**GIVEN PROBLEM**. Pick up the news article on power reliability in the West after its last sentence and continue it.

**PASSAGE**.

## Begin

That makes the unit simpler, with “less to operate it, less to maintain it and less things that can go wrong,” he said.
A compact nuclear unit designed by NuScale. | NuScale
Colbert and his fellow panelists acknowledged the public blowback that’s likely to greet any proposal for a new nuclear plant.
“Obviously we’ve got a lot of risk here,” UAMPS CEO Doug Hunter said.
The developers said they are planning to build the first generator at the Idaho National Laboratory, a nuclear research site larger than Delaware, with construction slated to start in 2023. They’re hoping the isolated site and lots of public outreach “will allow a new generation of reactors to exist,” said George Griffith, an INL relationship manager.
Colbert said the units will be needed to ensure reliability as older fossil-fuel generators are retired and a fast-growing number of states and cities establish carbon-free mandates. Wind, solar and hydroelectric may not be enough to keep the lights on because of varying weather and rainfall, he said.
“For those of you who’ve ever lost power for more than a day, you know what that can be like,” Colbert said. “Imagine if it did it all the time.”
Resource Adequacy Concerns
The same scenario was on the minds of state regulators and utility representatives who spoke at the meeting.
In a panel on Western resource adequacy and market purchases, Rick Link, vice president of resource planning and acquisition for Pacific Power, said diminished demand in the wake of the 2008 financial crisis had created surpluses and made it relatively easy to depend on market purchases to supply needed power.
The thinking went, he said, that “it may be cheaper to do that, as long as [the power’s] there, than spending $700 million to build a new gas facility.”
But supply is tightening, and the situation is changing, he said. Those tasked with ensuring grid reliability can no longer just talk about economics and the best use of existing resources. Instead, they need to look at the development of new resources and innovative responses.
“It’s great timing to have this discussion,” Link said. “We may be transitioning into a period where we at least have to ask the question, ‘Will [the electricity] be there?’ So, it is more one of reliability, and that needs to be pushed front and center.”
Panelists focused on the need for a regional entity to coordinate purchases and generation throughout the Western Interconnection and having sufficient transmission capacity. States will have to play a bigger role in regulation and coordination, they said. And utilities need to be able to share information about their activities to avoid conflicts, some contended.
Washington Utilities and Transportation Commissioner Ann Rendahl said regulators are concerned that utilities are overly reliant on market purchases, putting consumers at risk of rising prices in times of high demand and tight supply.
“What we don’t know is whether [the utilities are] all basically relying on the same resources,” Rendahl said. That would become clear in a cold snap or heat wave when supply tightens and prices shoot up, she and others said.

## End

**DATA ROWS**.
## Begin

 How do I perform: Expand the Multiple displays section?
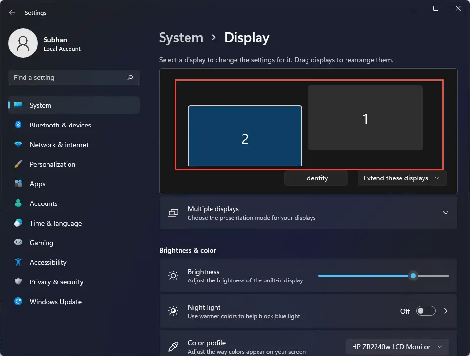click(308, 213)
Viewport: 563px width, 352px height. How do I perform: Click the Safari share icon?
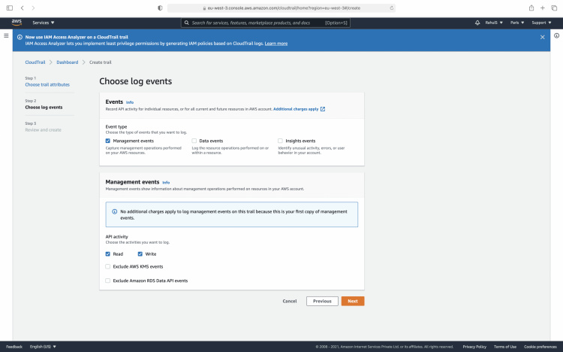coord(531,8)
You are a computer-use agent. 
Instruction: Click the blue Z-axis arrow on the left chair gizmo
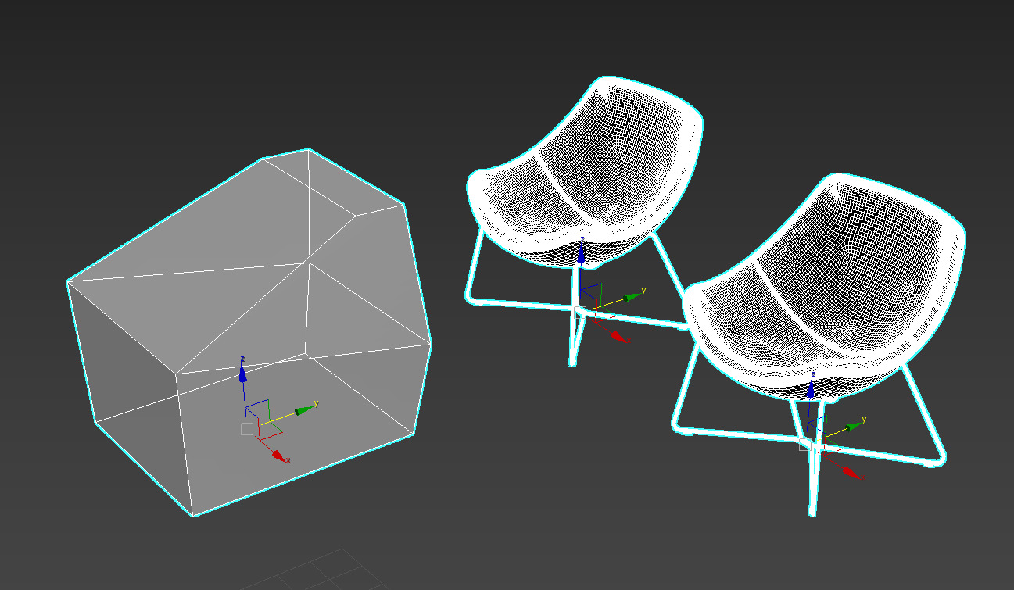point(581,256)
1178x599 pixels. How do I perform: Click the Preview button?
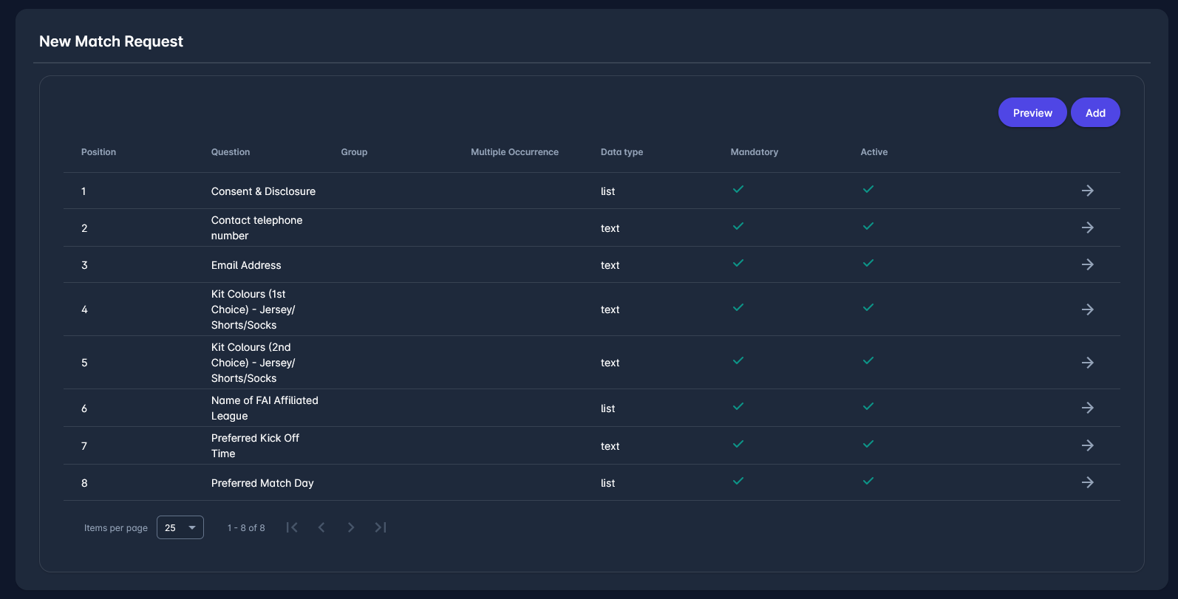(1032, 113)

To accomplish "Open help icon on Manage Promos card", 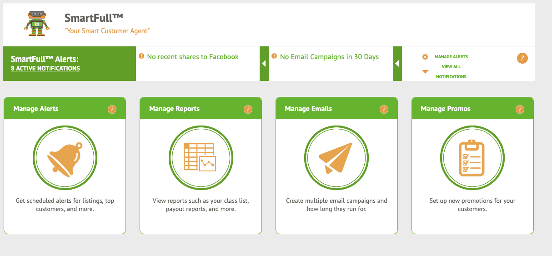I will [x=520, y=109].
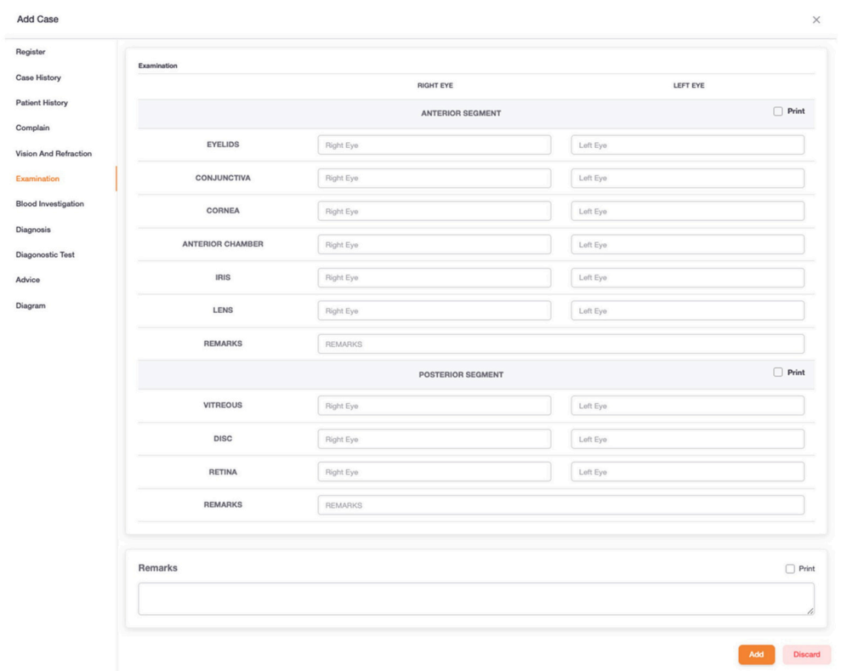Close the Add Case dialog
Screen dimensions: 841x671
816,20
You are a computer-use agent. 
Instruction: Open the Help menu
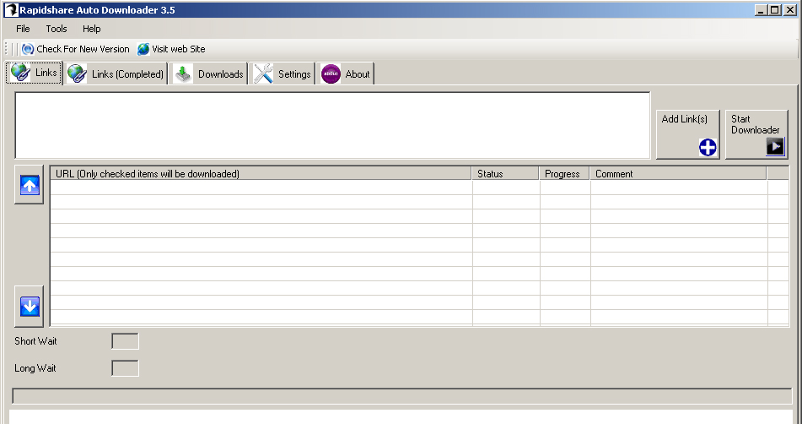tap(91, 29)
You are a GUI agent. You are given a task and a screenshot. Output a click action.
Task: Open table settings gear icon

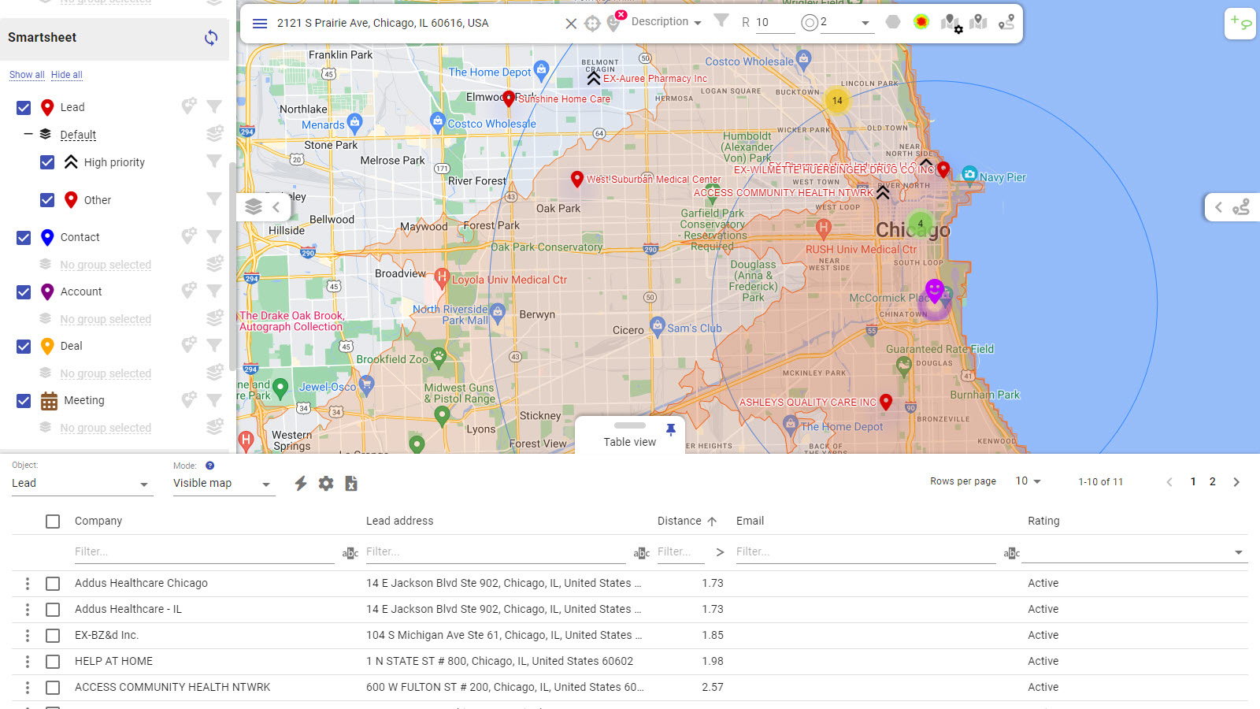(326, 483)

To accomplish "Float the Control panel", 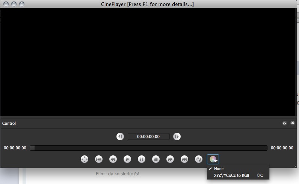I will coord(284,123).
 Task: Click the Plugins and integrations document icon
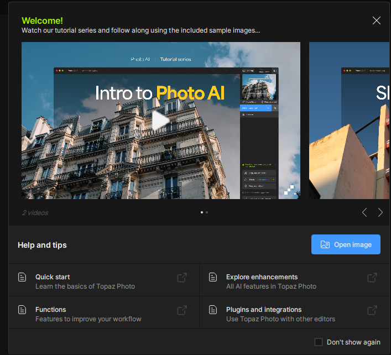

## End

**ANSWER BELOW**.
“There’s increasing uncertainty that there is sufficient resource adequacy in the next five years, creating an increasing possibility of a regional capacity condition” in the Pacific Northwest, Rendahl said. “Everyone is agreeing that we’re approaching this point.”
The “capacity surplus is quickly dwindling,” she said, “and the utilities … are not stepping forward to build capacity, leading to this very tight capacity market.”
Disaster Readiness
Other panels at the meeting dealt with electric vehicles and the need to protect utility infrastructure from terrorist attacks. (See Western EIM Looks to Expand Its Authority.)
The discussion returned repeatedly to the theme of making sure the lights stay on.
During a presentation on the Initiative for Resilience in Energy Through Vehicles (iRev), panelists — including Laura Nelson, executive director of Utah Gov. Gary Herbert’s Office of Energy, and David Terry, executive director of the National Association of State Energy Officials — discussed EVs in the context of catastrophes. EVs could allow evacuations in situations where gas is unavailable and could ensure emergency workers have vehicles that run, they said.
Most areas only have a week’s worth of gas on hand at a given time, they said. Terry showed a photo of cars crowding a gas station after Superstorm Sandy in 2012.
Natural disasters such as Hurricane Katrina in 2005 and the 1989 Loma Prieta earthquake in the San Francisco Bay Area had shown the potential for the grid to go down for extended periods, said Doug Little, senior adviser in the U.S. Department of Energy’s Office of Electricity.
“Imagine if you had to live for a week without electricity. It’s pretty scary,” Little said during his talk on protecting defense-critical electric infrastructure in the West.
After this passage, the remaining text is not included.